The biggest impediment to the Cross and the path of Jesus Christ is personal morality, and especially personal morality projected and imposed on others. The healthy do not need a doctor, only those who are sick.
What do I mean when I say that morality is the biggest impediment to walking the path of Jesus Christ? Do I mean empathy for others? Of course not. What I mean is the internal judgments of one thing as good and another as evil, one thing as right and another as wrong, because these internal judgments are always based on what pleases us and what displeases us, what we agree with and what we do not agree with, what we're attached to and what we are averse from. The path of Jesus Christ disengages from this internal judgment wiring completely and instead focuses on empathy and compassion towards everybody and everything regardless of who they are or what they've done, are doing, or intend to do. The path of Jesus Christ does not ask, "Is this good or evil?" The path of Jesus Christ asks, "Am I feeling what this person is feeling, and am I responding with love towards them?" The path of Jesus Christ bypasses the internal judgment mechanism altogether and seeks to see everyone as the Father sees them, their pains, their hurts, their twisted reasoning, their loves, their fears, their needs, and so on; both theirs and ours. The Father sees all of this imminently and immediately all the time with everyone and everything. He does not pass judgment because He knows who we are and what we go through and what's wrong with us. He has committed all judgment to the Son, who Himself did not come to condemn the world, but so that the world might be delivered through Him.

WORK INSTRUCTIONS
[1] In the passage on morality, what question does the path of Jesus Christ ask in place of "Is this good or evil?"
[2] Write a continuation of the passage on morality, beginning right after its final sentence.

[Dataset entries]
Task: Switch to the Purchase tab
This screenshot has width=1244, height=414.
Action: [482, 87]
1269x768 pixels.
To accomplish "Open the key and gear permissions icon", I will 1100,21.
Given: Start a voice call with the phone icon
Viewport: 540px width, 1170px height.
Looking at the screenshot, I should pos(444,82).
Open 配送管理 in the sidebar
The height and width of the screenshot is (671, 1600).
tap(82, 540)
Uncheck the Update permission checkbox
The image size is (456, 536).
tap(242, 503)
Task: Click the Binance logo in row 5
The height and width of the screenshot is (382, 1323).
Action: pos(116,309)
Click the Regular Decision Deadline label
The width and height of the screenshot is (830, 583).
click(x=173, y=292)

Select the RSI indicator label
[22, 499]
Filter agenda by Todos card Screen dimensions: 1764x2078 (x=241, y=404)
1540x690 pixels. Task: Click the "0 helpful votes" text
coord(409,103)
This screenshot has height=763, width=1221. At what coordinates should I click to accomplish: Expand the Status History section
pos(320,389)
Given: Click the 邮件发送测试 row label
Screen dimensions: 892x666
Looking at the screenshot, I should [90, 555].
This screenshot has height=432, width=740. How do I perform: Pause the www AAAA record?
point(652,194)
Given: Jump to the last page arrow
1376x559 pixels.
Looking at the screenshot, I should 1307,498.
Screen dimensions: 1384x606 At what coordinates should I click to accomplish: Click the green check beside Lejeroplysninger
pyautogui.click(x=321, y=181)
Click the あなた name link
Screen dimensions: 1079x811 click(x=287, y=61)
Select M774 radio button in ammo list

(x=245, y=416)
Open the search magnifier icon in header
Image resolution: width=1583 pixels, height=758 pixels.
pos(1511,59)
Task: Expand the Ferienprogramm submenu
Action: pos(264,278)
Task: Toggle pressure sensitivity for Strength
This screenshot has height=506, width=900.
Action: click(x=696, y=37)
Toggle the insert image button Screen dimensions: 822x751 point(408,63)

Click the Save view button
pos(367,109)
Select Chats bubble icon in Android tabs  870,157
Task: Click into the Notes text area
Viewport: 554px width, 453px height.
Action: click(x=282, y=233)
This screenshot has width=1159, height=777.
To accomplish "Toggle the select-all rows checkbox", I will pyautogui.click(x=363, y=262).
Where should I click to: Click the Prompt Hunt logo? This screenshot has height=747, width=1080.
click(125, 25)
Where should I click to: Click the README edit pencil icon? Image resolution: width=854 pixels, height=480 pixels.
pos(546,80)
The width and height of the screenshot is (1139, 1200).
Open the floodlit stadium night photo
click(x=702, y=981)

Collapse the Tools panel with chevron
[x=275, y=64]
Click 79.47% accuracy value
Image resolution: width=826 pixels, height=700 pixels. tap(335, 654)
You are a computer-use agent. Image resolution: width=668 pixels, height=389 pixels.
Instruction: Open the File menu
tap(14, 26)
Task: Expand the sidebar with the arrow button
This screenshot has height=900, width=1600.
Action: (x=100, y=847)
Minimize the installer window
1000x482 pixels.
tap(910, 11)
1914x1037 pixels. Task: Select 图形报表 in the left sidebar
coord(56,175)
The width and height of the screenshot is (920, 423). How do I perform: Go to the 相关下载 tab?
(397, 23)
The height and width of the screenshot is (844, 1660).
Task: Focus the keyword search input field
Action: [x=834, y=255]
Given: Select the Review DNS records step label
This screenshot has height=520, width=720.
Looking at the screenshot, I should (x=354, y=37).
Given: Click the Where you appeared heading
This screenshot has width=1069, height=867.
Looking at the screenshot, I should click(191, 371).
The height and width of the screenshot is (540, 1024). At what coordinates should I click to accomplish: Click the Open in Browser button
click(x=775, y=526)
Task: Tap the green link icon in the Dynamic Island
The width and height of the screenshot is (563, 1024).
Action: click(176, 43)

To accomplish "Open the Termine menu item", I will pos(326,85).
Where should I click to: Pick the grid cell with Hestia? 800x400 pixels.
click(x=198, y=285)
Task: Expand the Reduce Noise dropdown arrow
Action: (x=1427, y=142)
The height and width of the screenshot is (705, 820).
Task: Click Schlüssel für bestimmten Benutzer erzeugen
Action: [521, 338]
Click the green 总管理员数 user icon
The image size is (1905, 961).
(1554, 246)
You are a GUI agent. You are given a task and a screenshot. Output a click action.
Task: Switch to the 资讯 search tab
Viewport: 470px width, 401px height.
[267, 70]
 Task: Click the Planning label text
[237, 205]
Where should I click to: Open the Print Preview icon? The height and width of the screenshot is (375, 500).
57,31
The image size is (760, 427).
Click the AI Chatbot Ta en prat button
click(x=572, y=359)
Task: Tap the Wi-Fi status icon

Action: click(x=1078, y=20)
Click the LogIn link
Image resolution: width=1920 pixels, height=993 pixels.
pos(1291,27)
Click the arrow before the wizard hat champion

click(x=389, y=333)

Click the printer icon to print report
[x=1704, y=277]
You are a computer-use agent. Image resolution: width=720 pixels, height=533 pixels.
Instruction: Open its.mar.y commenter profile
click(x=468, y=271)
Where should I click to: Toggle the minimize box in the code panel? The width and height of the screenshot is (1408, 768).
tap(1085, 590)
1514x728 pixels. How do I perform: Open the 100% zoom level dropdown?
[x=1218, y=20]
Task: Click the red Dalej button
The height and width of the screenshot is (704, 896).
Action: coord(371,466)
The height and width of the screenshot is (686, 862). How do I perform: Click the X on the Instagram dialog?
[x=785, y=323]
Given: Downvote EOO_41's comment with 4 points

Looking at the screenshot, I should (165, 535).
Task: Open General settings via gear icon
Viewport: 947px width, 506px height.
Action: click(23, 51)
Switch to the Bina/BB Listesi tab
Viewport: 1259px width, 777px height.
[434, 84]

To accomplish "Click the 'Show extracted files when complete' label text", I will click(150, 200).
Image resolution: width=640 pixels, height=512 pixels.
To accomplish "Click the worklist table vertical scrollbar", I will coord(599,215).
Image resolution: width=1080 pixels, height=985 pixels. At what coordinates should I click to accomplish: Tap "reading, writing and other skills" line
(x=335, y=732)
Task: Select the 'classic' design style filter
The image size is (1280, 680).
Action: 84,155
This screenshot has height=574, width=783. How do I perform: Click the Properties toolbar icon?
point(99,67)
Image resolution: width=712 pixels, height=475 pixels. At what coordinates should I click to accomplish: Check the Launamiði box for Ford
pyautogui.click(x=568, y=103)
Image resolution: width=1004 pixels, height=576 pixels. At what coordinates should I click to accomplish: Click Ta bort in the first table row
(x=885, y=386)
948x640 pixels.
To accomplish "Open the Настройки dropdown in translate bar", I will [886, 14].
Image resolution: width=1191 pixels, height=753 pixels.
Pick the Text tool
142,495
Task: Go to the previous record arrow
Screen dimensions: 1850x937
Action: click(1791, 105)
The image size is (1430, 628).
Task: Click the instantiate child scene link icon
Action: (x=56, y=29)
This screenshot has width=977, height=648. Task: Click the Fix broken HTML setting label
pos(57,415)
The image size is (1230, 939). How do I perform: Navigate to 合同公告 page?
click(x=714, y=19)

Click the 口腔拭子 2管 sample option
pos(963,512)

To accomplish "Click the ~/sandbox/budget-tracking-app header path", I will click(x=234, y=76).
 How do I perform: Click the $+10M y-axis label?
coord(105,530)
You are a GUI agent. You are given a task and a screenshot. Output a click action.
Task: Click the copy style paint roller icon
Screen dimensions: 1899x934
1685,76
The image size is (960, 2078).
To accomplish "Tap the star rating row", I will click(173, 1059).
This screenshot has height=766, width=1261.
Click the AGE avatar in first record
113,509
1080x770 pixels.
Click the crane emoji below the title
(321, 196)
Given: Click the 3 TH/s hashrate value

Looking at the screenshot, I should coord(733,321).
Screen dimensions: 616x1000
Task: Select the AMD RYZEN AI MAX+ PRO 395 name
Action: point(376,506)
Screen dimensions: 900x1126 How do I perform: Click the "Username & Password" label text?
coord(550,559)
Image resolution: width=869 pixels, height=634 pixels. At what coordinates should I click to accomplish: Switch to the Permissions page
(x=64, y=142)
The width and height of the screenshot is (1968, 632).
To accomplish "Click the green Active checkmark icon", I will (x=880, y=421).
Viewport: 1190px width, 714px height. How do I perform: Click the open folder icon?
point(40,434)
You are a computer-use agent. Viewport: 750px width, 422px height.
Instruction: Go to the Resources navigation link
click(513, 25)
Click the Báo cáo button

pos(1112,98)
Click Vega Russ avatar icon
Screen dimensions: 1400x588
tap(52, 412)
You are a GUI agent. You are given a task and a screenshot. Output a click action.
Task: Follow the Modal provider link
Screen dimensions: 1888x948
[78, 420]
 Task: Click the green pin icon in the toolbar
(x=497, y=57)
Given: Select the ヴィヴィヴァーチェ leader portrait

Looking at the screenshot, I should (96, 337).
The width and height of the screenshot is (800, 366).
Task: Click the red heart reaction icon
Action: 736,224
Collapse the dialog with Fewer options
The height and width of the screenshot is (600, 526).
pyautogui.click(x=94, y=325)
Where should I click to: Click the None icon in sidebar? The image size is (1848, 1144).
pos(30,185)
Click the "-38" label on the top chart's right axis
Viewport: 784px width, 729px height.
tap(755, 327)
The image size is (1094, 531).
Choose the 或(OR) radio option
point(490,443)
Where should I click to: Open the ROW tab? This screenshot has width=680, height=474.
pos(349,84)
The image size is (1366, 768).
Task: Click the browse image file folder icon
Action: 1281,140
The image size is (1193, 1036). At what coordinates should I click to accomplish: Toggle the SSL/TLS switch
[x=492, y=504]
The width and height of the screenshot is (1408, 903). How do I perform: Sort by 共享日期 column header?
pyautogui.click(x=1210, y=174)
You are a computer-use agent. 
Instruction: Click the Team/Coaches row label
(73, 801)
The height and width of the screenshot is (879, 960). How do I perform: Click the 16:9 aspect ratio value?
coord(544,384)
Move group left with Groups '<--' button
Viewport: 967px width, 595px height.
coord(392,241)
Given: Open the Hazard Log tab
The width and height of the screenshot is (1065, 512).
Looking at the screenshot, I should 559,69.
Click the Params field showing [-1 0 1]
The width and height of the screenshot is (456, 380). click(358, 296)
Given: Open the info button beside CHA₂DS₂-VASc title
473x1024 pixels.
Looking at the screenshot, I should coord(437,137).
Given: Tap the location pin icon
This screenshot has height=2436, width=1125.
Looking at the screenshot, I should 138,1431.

PER-TASK ANSWERS
[1] "Am I feeling what this person is feeling, and am I responding with love towards them?"

[2]
Morality is the judgment that some things and people are evil. Not that they are good, because good is a given and everything God created is good. But it is the arbitrary decision that some things or people are evil because "I don't like that" or "that hurt me or something/someone I like." Morality is different from empathy. Empathy seeks to feel what the other person is feeling and to treat them at least how you would want to be treat or to treat them as you treat yourself. Morality is fundamentally self centered where empathy is fundamentally others centered, or at least brings others up to the level of importance as the self.
Human morality began with a toxin introduced into the brain from a piece of fruit modern humanity's ancestors weren't supposed to eat. This toxin created a malfunction in the limbic system of the brain (affecting the hypothalamus especially) and caused it to treat every adverse condition, including abstract thoughts, as survival threats. Thus whereas evil was an unknown condition to the human mind prior to this poisoning, it became obsessed with it afterwards. The human brain malfunctioned and passed down this malfunction genetically ever since.
Everything Jesus taught as conditions for discipleship, and the bulk of His teaching on practice immediately addresses and contradicts the way the malfunctioning human brain is hardwired. Letting go of possessions, relationships, beliefs, and so on from which we derive our personal identities immediately sends up survival red flags to the hypothalamus which then reacts and frequently creates cognitive dissonance as we recognize and agree with the truth of what Jesus taught. This is why our own psychology must be disengaged from. This is why it becomes necessary for us to be joined to Him and for us to request and submit to the control of His psychology within us.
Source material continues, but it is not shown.